Non ma fille, tu n’iras pas danser est le nouveau film de Christophe Honoré. Ayant apprécié les précédents, je suis naturellement allé voir celui-ci et je dois dire que je n’ai pas été déçu par la redite, bien au contraire. Honoré quitte Paris pour la Bretagne, et cela change à peu près tout…
Sur le papier, Non ma fille tu n’iras pas danser ressemble fort à un film d’Honoré. On retrouve des têtes connues, Chiara Mastroianni et évidemment Louis Garrel, et des thèmes communs : la famille, l’amour, la perte… Cette proximité est d’autant plus proche que des acteurs déjà vus dans les Chansons d’amour jouent en gros le même rôle que dans ce précédent film. Ce sentiment étrange et présent au départ, même si Louis Garrel est alors remplacé par le frère du réalisateur, disparaît néanmoins au cours du film.
Le film commence en gare de Montparnasse, pour assister au départ d’une mère (Léna/Chiara Mastroianni) et ses deux enfants, en route pour la Bretagne. À l’arrivée, la mère apprend invite que sa propre mère a invité son ex, dans une sorte de traquenard assez déplaisant, on s’en doute. Cette réunion de famille a furieusement des airs d’Un conte de Noël d’Arnaud Desplechin, avec cet amour empreint de rancœurs et de méchancetés. Néanmoins, le film n’est jamais aussi grave et conserve la légèreté qui traverse tous les films d’Honoré depuis ses débuts. Ainsi, si tout le monde semble effectivement se liguer contre Léna, ça n’est pas méchamment bien au contraire, c’est en pensant à elle, pour son bien dit-on.

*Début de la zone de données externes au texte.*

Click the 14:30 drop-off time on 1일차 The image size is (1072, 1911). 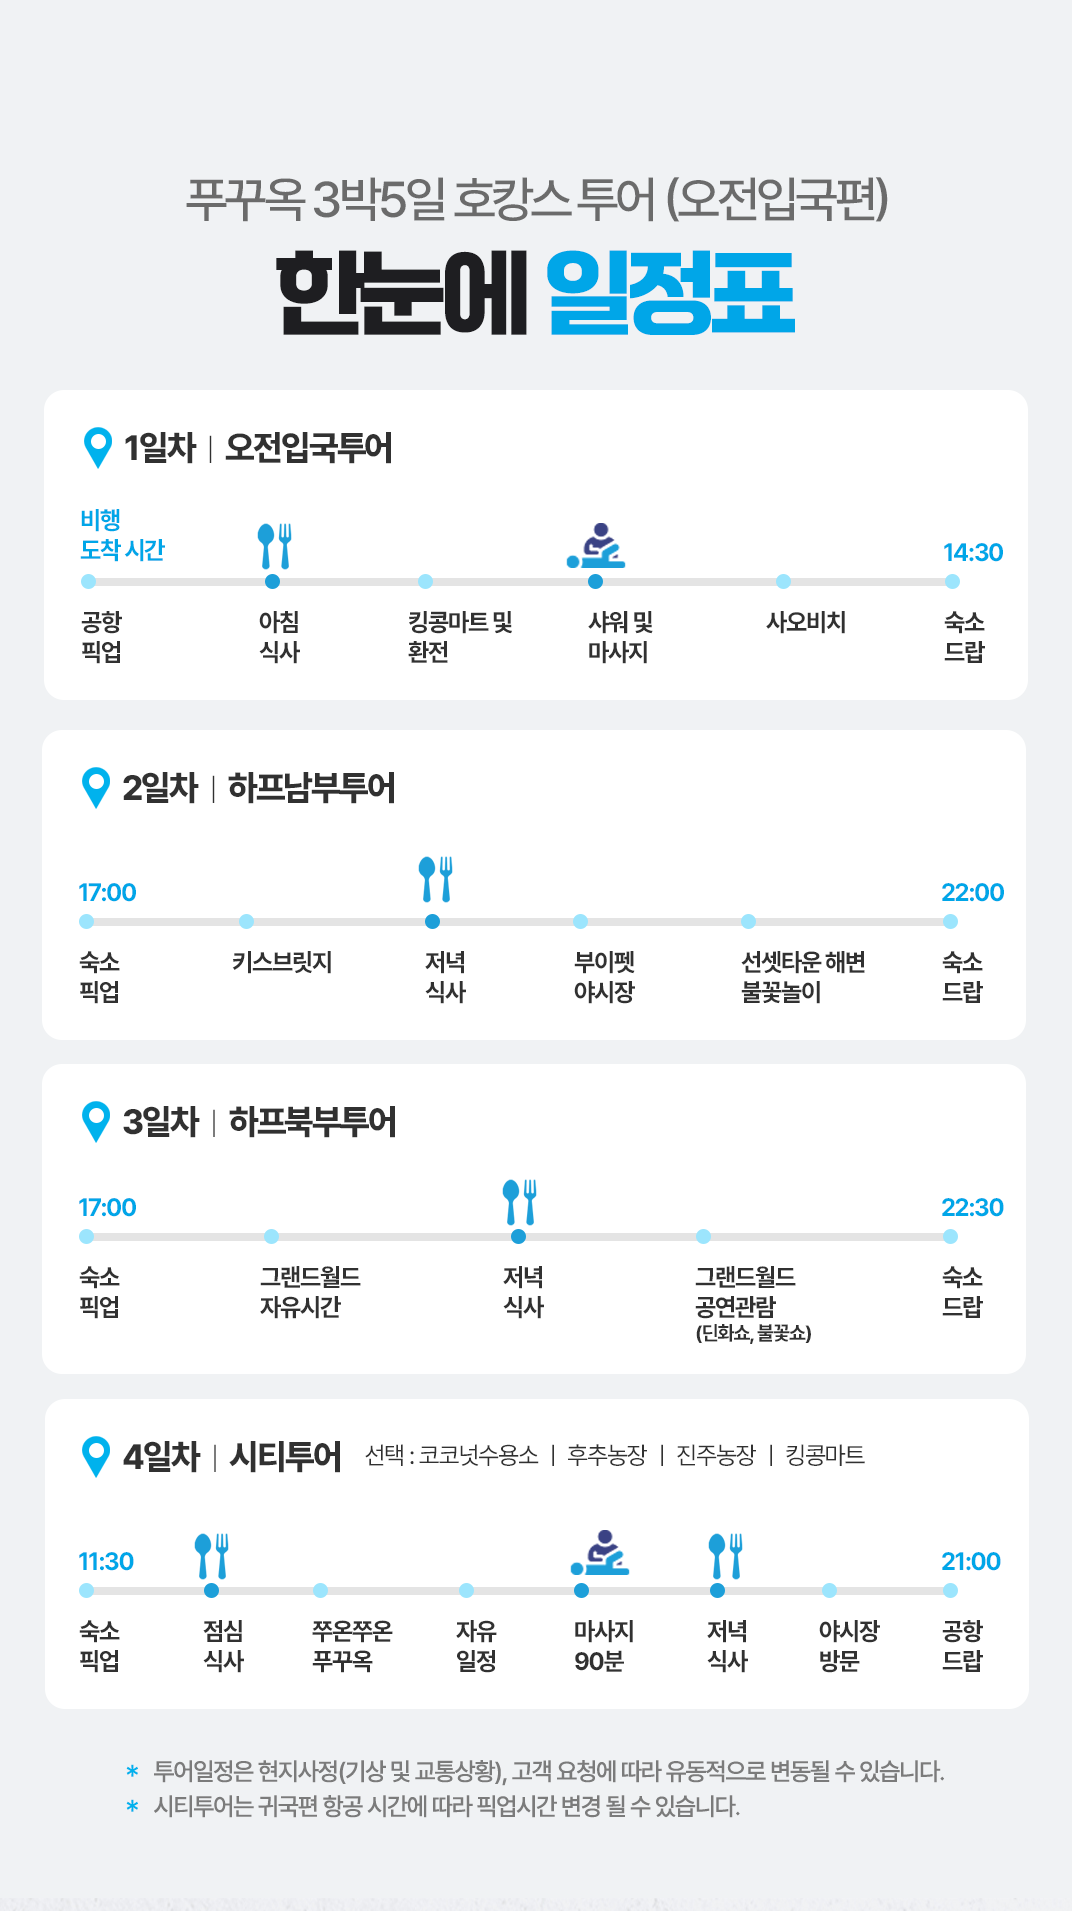(972, 553)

C’est que Léna n’est pas une mère idéale. Disons-le franchement, elle est même carrément dérangée. Elle demande à la fin du film pourquoi elle n’arrive pas à faire ce que les autres font très bien, et c’est bien ça la question : elle semble incapable de se satisfaire d’une situation et comme on le lui suggère à un autre moment, c’est un peu l’éternelle rebelle de la famille. Cliniquement, Léna est sans doute dépressive. Elle pleure souvent, reste amorphe dans son lit, mais s’énerve aussi, se veut hyperactive par moment, prend des décisions contradictoires en permanence. Bref, elle ne sait pas ce qu’elle veut, si ce n’est qu’elle ne veut pas que l’on décide à sa place. Or c’est justement ce que semble vouloir faire sa famille entière.

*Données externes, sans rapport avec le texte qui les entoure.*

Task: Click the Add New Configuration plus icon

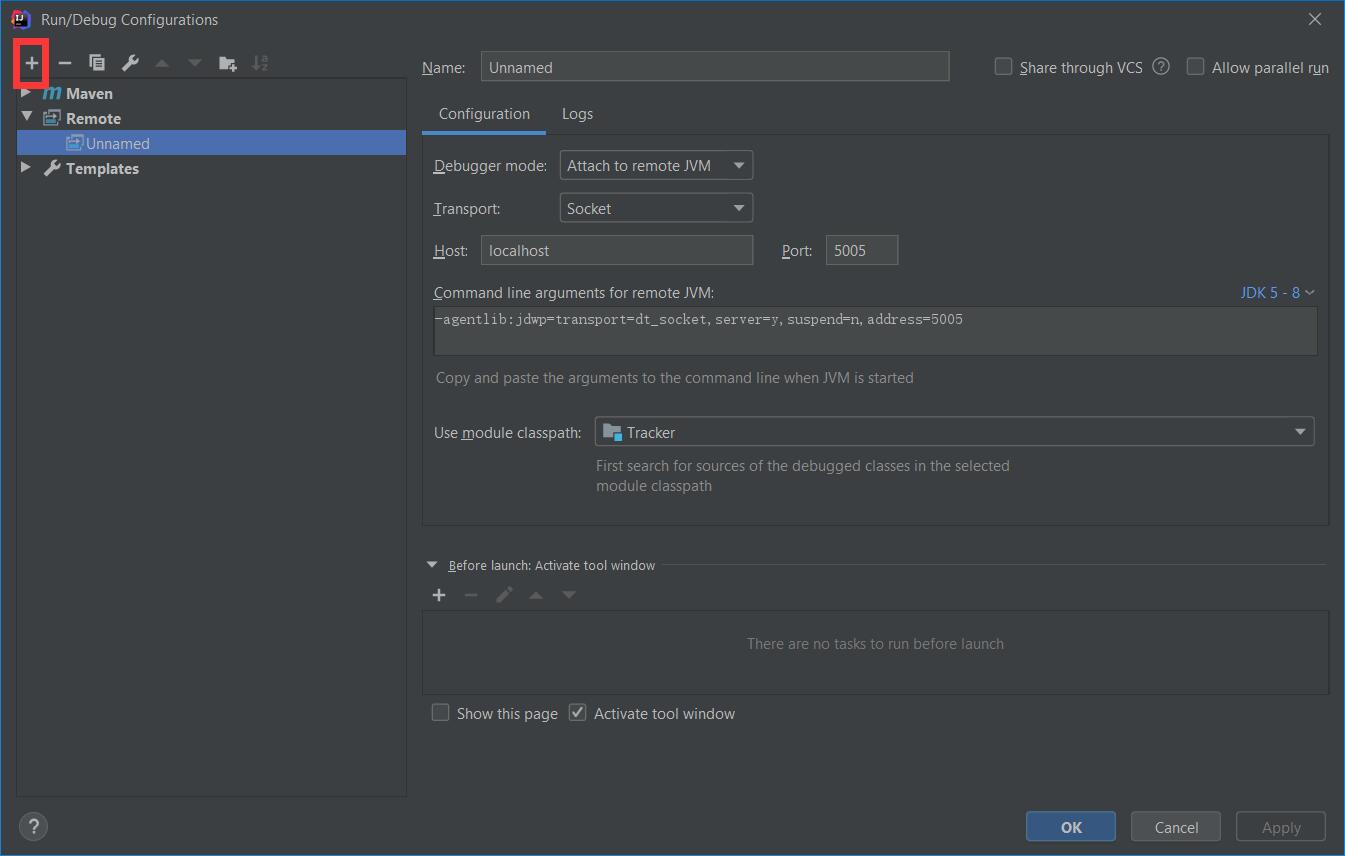Action: click(32, 63)
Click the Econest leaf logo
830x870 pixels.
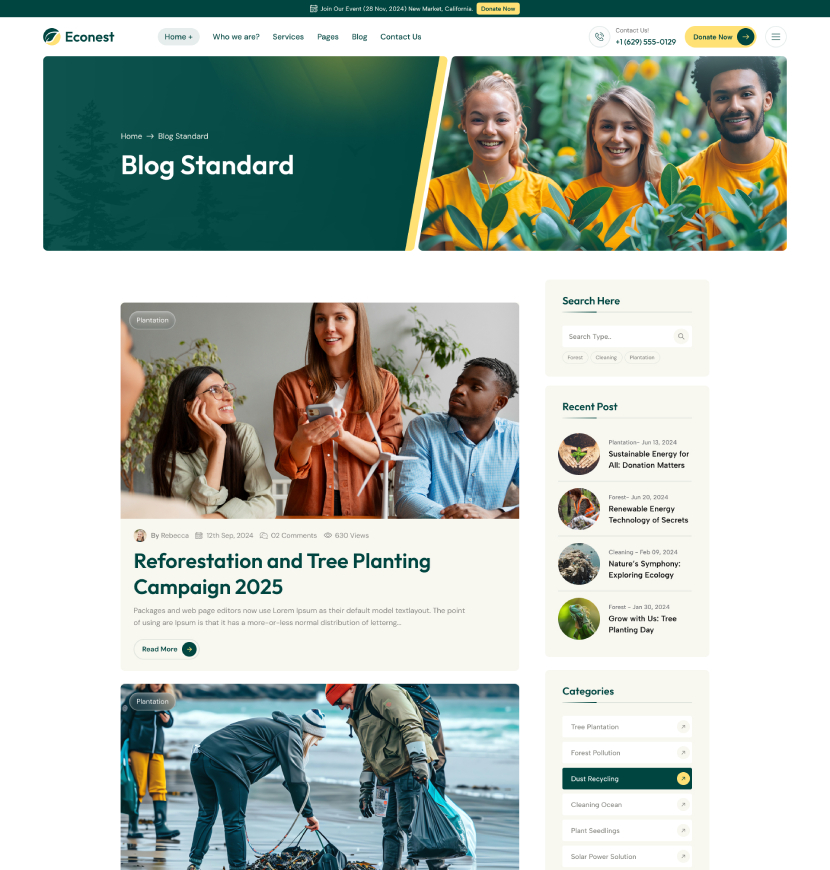coord(52,37)
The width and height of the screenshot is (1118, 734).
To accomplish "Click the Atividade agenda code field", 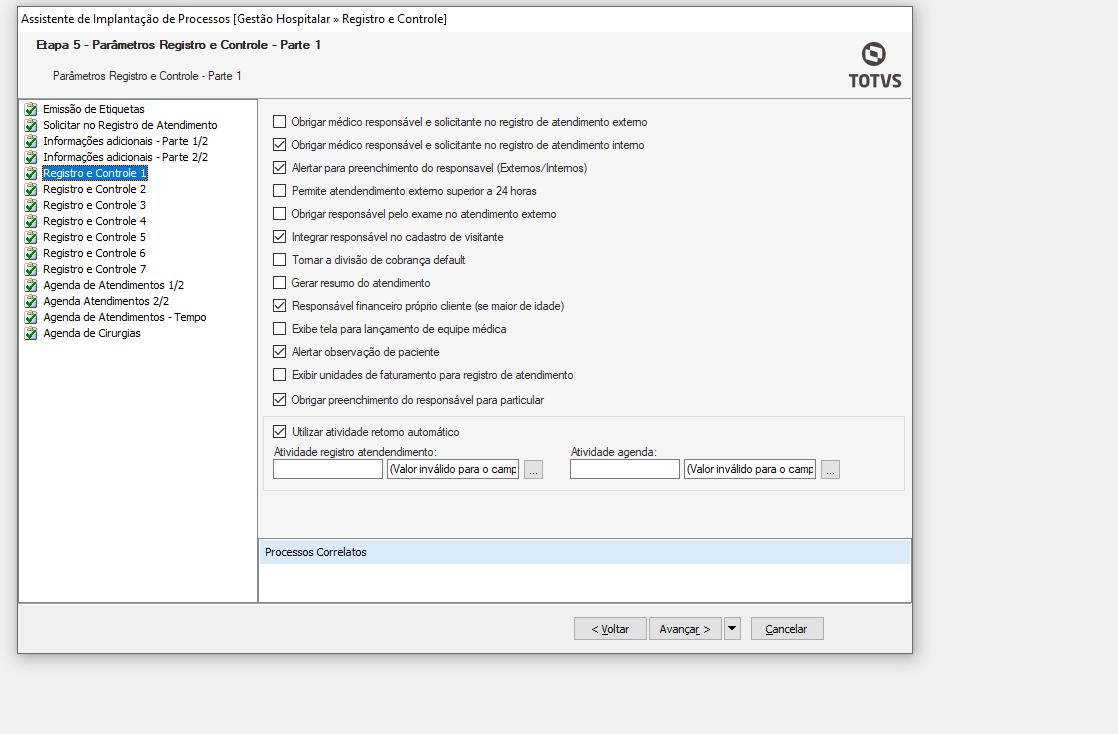I will click(625, 470).
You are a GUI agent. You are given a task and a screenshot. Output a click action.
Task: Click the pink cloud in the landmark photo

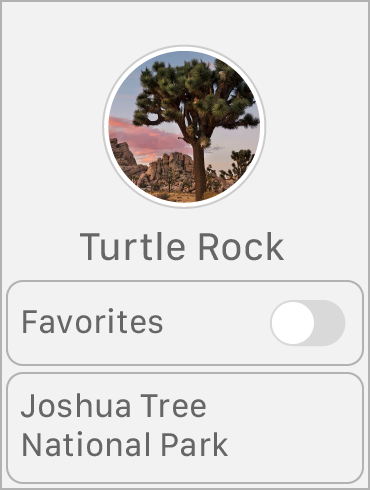click(x=147, y=138)
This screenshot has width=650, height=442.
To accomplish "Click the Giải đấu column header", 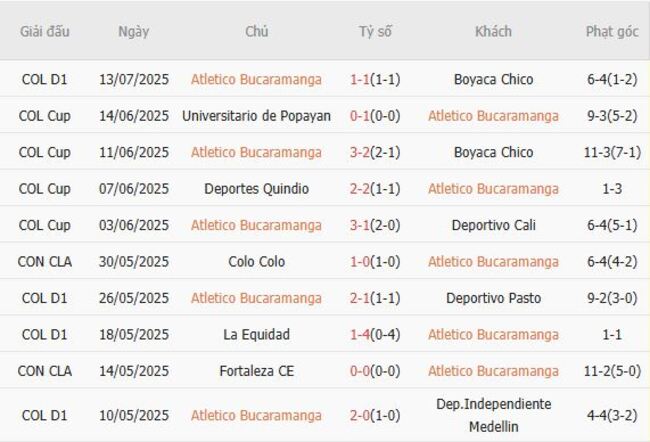I will pyautogui.click(x=45, y=32).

La tension entre Léna et le reste de la famille va croissant pendant tout le film, jusqu’à l’incident final qui est comme l’explosion après le calme apparent. Néanmoins, Non ma fille, tu n’iras pas danser est tout sauf linéaire. Bien au contraire, c’est un film complexe, polymorphe, partant un peu dans tous les sens, mais aussi, c’est vrai, riche. En témoigne cette scène centrale où l’on nous raconte, en costumes d’époque et avec biniou, un vieux conte breton : une fille ne veut se marier qu’avec l’homme qui la fera danser des heures durant. Mais elle tue en fait tous ses prétendants à l’effort, et finit par se retrouver seule. Cette séquence fait brus quement irruption dans le film qu’elle sépare en deux parties distinctes, la première se passant essentiellement en Bretagne, la seconde à Paris.

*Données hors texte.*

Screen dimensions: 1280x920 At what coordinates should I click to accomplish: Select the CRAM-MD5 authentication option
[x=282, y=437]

Cette séquence donne évidemment une explication au titre du film, mais elle est bien plus que cela puisqu’elle sert de clé de lecture à tout le film. Bon, je vais être franc. Sur le coup, elle m’a surtout ennuyé parce que, le biniou, même au cinéma, au bout de dix secondes tu n’en peux plus. Apparemment, Christophe Honoré n’est pas de cet avis et on a du biniou pendant ce qui ma semblé être une éternité, et très fort en plus, à moins qu’il n’ait voulu que la séquence soit pénible. Bref, quoi qu’il en soit, sur le coup j’ai eu du mal à apprécier pleinement ce conte.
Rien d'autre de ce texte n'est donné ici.